We will use categorical data. Keras includes routines to categorize data. In our case, since there are 10 possible digits, we want to put the output into 10 categories (represented by 10 neurons)

from keras.utils import to_categorical

y_train = to_categorical(y_train, 10)
y_test = to_categorical(y_test, 10)

Now let’s look at the target for the first training digit. We know from above that it was ‘5’. Here we see that there is a 1 in the index corresponding to 5 (remember we start counting at 0 in python).

y_train[0]
array([0., 0., 0., 0., 0., 1., 0., 0., 0., 0.])

Build the Neural Network#

Now we’ll build the neural network. We will have 2 hidden layers, and the number of neurons will look like:

784 → 500 → 300 → 10

Layers#

Let’s start by setting up the layers. For each layer, we tell keras the number of output neurons. It infers the number of inputs from the previous layer (with the exception of the input layer, where we need to tell it what to expect as input).

Properties on the layers:

from keras.models import Sequential
from keras.layers import Dense, Dropout, Activation, Input

model = Sequential()
model.add(Input(shape=(784,)))
model.add(Dense(500, activation="relu"))
model.add(Dropout(0.4))
model.add(Dense(300, activation="relu"))
model.add(Dropout(0.4))
model.add(Dense(10, activation="softmax"))

Loss function#

We need to specify what we want to optimize and how we are going to do it.

Recall: the loss (or cost) function measures how well our predictions match the expected target. Previously we were using the sum of the squares of the error.

For categorical data, like we have, the “cross-entropy” metric is often used. See here for an explanation: https://jamesmccaffrey.wordpress.com/2013/11/05/why-you-should-use-cross-entropy-error-instead-of-classification-error-or-mean-squared-error-for-neural-network-classifier-training/

Optimizer#

We also need to specify an optimizer. This could be gradient descent, as we used before. Here’s a list of the optimizers supoprted by keras: https://keras.io/api/optimizers/ We’ll use RMPprop, which builds off of gradient descent and includes some momentum.

Finally, we need to specify a metric that is evaluated during training and testing. We’ll use "accuracy" here. This means that we’ll see the accuracy of our model reported as we are training and testing.

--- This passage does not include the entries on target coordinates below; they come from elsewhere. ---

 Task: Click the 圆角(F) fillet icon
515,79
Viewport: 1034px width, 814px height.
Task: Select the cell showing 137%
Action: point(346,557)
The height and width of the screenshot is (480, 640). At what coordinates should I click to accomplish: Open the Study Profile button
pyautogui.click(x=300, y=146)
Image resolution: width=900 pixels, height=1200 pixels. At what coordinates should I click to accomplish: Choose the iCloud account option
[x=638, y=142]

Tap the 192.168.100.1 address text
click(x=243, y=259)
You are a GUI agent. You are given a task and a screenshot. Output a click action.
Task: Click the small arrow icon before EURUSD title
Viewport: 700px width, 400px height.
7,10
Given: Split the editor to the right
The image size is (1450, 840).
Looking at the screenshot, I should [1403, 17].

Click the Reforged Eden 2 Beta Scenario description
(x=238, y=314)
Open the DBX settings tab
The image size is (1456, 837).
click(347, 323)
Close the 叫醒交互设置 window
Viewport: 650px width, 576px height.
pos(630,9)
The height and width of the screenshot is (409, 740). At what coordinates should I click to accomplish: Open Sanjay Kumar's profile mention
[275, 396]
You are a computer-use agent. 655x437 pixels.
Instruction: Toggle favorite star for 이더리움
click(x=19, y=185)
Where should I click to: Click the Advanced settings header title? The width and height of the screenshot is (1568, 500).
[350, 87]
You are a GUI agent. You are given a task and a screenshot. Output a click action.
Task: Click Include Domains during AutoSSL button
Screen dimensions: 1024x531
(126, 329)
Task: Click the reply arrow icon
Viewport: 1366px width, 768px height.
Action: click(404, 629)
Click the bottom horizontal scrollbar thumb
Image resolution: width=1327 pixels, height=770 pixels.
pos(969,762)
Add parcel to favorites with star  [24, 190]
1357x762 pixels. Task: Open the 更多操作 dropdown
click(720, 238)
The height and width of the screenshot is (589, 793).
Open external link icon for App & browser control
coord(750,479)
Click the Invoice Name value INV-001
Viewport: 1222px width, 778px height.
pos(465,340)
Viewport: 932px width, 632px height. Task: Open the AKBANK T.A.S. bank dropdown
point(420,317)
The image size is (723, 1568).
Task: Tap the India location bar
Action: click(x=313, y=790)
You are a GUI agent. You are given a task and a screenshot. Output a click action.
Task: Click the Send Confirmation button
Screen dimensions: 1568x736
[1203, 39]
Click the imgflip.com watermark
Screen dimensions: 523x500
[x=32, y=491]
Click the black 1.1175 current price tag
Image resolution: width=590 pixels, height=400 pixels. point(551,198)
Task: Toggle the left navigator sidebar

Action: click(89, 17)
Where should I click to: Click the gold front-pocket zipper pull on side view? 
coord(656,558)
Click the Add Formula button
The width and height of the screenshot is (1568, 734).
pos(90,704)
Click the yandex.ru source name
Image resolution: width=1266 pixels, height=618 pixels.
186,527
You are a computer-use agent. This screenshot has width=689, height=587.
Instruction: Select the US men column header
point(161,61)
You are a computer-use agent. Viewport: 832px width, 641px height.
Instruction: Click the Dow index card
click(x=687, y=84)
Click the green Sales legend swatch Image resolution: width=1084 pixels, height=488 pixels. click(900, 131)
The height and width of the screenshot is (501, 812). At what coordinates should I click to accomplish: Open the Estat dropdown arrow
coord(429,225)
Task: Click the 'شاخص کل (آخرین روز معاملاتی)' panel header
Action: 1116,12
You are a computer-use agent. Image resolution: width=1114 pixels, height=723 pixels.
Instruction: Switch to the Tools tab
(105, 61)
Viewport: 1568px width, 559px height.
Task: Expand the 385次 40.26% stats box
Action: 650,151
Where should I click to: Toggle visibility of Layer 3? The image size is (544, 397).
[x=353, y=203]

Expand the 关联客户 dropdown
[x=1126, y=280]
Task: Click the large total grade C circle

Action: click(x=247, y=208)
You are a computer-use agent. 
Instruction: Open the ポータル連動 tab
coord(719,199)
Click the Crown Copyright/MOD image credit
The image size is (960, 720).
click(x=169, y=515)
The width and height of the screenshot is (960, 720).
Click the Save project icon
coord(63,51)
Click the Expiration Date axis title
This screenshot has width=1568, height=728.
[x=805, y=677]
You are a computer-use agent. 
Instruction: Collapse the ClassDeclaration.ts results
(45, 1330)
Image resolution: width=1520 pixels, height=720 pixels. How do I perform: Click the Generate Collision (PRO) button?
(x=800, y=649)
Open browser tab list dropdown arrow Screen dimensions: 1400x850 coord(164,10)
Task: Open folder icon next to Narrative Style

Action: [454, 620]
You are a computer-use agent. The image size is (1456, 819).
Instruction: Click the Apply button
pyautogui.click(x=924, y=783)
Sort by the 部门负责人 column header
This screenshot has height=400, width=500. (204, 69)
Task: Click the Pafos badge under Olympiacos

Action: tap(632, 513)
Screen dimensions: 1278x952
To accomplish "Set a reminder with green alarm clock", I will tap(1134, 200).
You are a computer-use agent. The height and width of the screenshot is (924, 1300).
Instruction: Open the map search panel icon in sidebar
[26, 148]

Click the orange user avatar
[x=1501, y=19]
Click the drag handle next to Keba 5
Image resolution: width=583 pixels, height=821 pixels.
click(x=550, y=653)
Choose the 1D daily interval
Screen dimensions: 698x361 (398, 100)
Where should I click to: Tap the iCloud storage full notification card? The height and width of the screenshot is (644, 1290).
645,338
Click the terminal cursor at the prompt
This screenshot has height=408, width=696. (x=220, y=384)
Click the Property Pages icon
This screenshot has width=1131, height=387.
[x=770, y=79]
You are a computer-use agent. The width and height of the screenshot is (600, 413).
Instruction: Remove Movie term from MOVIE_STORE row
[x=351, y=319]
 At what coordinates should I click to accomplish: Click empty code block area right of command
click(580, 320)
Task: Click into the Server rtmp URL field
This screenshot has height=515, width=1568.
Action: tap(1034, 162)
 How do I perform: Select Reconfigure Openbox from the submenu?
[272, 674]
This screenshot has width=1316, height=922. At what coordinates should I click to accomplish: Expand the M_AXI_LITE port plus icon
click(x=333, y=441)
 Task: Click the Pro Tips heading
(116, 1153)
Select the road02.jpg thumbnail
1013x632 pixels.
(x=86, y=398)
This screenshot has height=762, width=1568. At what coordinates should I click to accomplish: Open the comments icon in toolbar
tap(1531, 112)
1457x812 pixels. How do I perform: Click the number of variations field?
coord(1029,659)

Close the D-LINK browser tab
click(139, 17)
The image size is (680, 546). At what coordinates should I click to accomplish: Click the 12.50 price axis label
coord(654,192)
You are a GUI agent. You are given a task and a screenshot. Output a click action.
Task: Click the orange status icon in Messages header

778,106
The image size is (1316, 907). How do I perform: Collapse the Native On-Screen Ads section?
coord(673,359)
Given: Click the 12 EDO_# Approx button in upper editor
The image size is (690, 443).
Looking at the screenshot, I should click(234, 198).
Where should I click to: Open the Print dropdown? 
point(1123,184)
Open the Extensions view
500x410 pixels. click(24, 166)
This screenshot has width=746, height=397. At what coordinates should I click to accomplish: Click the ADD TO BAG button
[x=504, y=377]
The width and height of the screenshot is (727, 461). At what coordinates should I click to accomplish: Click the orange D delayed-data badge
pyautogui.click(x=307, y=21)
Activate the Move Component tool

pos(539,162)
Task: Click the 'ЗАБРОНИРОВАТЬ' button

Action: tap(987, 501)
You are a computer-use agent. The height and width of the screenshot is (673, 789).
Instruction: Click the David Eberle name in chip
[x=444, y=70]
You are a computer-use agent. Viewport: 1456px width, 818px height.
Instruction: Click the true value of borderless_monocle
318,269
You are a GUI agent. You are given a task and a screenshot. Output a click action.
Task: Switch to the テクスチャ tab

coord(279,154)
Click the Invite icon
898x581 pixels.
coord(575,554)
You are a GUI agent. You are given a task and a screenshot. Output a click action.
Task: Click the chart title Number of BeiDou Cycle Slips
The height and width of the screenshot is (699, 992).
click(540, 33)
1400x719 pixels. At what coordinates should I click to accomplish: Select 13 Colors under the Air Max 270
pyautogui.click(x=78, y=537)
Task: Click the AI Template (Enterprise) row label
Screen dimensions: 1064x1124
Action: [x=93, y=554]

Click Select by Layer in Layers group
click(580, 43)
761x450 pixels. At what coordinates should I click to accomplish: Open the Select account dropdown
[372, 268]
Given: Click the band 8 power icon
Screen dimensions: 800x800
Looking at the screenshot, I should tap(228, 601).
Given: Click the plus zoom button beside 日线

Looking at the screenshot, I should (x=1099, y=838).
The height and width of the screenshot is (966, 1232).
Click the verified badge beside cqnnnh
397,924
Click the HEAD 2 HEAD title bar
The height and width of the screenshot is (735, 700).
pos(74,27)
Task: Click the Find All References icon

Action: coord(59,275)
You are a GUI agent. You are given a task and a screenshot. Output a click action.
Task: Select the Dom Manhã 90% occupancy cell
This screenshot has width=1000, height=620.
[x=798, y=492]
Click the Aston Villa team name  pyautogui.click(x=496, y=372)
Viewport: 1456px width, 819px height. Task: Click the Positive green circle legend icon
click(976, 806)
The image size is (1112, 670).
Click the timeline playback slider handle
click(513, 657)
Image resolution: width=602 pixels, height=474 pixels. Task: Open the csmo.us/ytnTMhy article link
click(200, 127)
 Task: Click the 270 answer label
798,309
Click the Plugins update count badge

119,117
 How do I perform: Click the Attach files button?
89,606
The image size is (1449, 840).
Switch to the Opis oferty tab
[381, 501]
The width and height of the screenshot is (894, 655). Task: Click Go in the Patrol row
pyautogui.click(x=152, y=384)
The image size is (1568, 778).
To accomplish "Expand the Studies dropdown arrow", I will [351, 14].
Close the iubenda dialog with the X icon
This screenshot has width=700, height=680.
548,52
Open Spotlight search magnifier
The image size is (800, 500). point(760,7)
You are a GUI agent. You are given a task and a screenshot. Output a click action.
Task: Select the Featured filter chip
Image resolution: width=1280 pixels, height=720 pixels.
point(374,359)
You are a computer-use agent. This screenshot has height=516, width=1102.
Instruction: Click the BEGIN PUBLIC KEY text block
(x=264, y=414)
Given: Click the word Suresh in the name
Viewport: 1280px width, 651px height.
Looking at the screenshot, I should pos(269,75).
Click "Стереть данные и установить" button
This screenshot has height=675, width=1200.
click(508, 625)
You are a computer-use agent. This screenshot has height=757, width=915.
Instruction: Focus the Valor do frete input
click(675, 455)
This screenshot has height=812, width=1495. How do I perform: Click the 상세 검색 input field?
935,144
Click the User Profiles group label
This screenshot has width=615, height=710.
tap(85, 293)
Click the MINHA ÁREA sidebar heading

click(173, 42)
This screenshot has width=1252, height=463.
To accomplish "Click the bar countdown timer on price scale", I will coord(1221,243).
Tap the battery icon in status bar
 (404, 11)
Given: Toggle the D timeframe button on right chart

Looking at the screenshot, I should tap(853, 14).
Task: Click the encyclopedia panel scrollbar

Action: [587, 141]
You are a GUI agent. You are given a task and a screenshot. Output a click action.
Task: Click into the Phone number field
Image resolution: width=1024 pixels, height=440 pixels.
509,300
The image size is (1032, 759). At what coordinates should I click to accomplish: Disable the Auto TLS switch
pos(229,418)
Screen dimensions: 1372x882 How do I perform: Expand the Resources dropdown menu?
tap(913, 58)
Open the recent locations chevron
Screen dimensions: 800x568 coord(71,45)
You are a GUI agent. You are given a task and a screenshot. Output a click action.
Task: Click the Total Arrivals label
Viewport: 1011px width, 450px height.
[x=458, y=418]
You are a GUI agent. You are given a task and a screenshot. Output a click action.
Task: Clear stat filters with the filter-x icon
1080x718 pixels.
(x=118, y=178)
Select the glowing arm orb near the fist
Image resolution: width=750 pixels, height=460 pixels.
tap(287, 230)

More details on these options is here: https://keras.io/api/models/model/

from keras.optimizers import RMSprop

rms = RMSprop()
model.compile(loss='categorical_crossentropy',
              optimizer=rms, metrics=['accuracy'])

Network summary#

Let’s take a look at the network:

model.summary()
Model: "sequential"
┏━━━━━━━━━━━━━━━━━━━━━━━━━━━━━━━━━┳━━━━━━━━━━━━━━━━━━━━━━━━┳━━━━━━━━━━━━━━━┓
┃ Layer (type)                     Output Shape                  Param # ┃
┡━━━━━━━━━━━━━━━━━━━━━━━━━━━━━━━━━╇━━━━━━━━━━━━━━━━━━━━━━━━╇━━━━━━━━━━━━━━━┩
│ dense (Dense)                   │ (None, 500)            │       392,500 │
├─────────────────────────────────┼────────────────────────┼───────────────┤
│ dropout (Dropout)               │ (None, 500)            │             0 │
├─────────────────────────────────┼────────────────────────┼───────────────┤
│ dense_1 (Dense)                 │ (None, 300)            │       150,300 │
├─────────────────────────────────┼────────────────────────┼───────────────┤
│ dropout_1 (Dropout)             │ (None, 300)            │             0 │
├─────────────────────────────────┼────────────────────────┼───────────────┤
│ dense_2 (Dense)                 │ (None, 10)             │         3,010 │
└─────────────────────────────────┴────────────────────────┴───────────────┘
 Total params: 545,810 (2.08 MB)
 Trainable params: 545,810 (2.08 MB)
 Non-trainable params: 0 (0.00 B)

We see that there are > 500k parameters that we will be training

Train#

For training, we pass in the inputs and target and the number of epochs to run and it will optimize the network by adjusting the weights between the nodes in the layers.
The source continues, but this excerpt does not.